The formation of the first oxide layer at the external boundary is considered to be rapid, and initially (at \(t=0\)) the external-boundary sites are prescribed to be in the oxide state. IOIs located at these sites are assumed to be at thermodynamic equilibrium with the gas-phase oxygen. This equilibrium is mimicked by using the grand canonical distribution for IOAs. Practically, this means that during a MC trial involving a boundary site it is prescribed either to have an IOI with probability \(p_{\mathrm{b}}\ll 1\) or to be vacant with probability \(1-p_{\mathrm{b}}\). This probability represents the average occupation of the external-boundary sites by IOAs. In reality, \(p_{\mathrm{b}}\) is proportional to \(P_{{\mathrm{O}}_2}^{1/2}\), where \(P_{{\mathrm{O}}_2}\) is the oxygen pressure. Physically, the assumption that oxygen on the gas–oxide interface is at equilibrium is reasonable because the rates of the rate processes occurring at the interface are usually much faster than that of the whole oxidation process. In various models of oxidation of metals, this assumption is widely used since the first theoretical studies mentioned in “Introduction”.

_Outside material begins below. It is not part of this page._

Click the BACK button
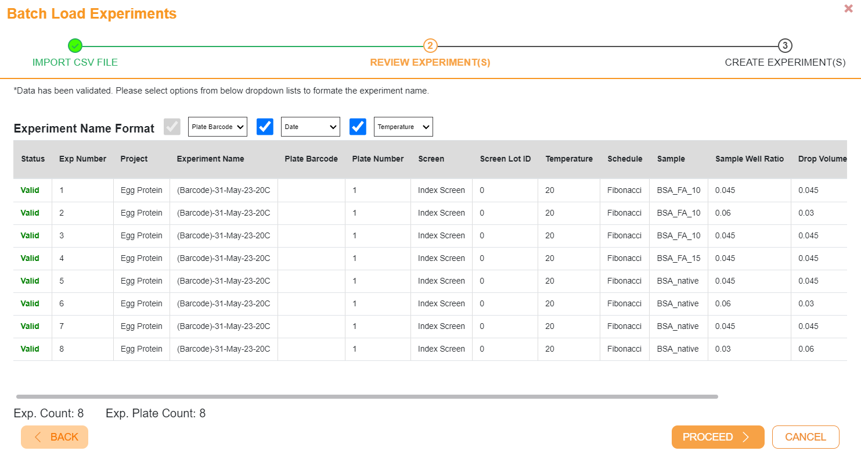 tap(55, 436)
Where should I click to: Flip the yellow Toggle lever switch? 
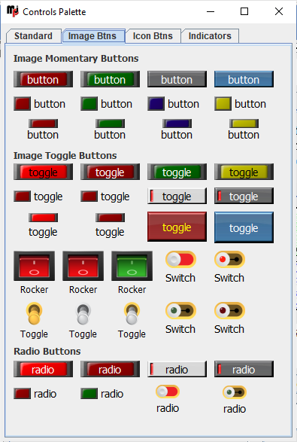coord(34,313)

The oxidation of the grain-boundary sites is considered to be rapid as well, and at \(t=0\) these sites are also prescribed to be in the oxide state. Except the external- and grain-boundary sites, all other sites represent metal at \(t=0\).
Diffusion of IOIs and conversion of the sites from the metal state to the oxide state are realized via attempts of IOA jumps to nearest-neighbour (nn) sites. The effect of electric field and lattice strain on these processes is neglected. This is acceptable provided a NP is not too small and the oxide shell is able to relax during its formation. In reality, these factors may of course influence the oxidation kinetics. Their inclusion into the analysis can appreciably complicate the simulations but is not expected to change the main conclusions drawn below.

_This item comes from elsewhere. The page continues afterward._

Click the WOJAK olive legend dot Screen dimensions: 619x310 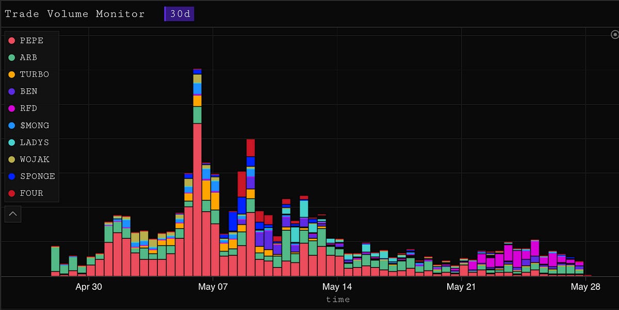tap(12, 159)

In the model under consideration, IOIs can diffuse at the regular oxide sites and the external- and grain-boundary oxide sites. In reality, the rates of diffusion on such sites are different. The difference of the rates of diffusion on the regular and external-boundary oxide sites is, however, not expected to be important, because in reality the surface and subsurface layers usually do not limit the metal oxidation. In the model employed, as already noticed, the IOIs located at the external-boundary oxide sites are assumed to be at thermodynamic equilibrium with the gas-phase oxygen. This implies that the jumps of IOIs along the external boundary are rapid. The rate constants of the IOI jumps between these sites and the nn regular oxide sites are considered to be equal.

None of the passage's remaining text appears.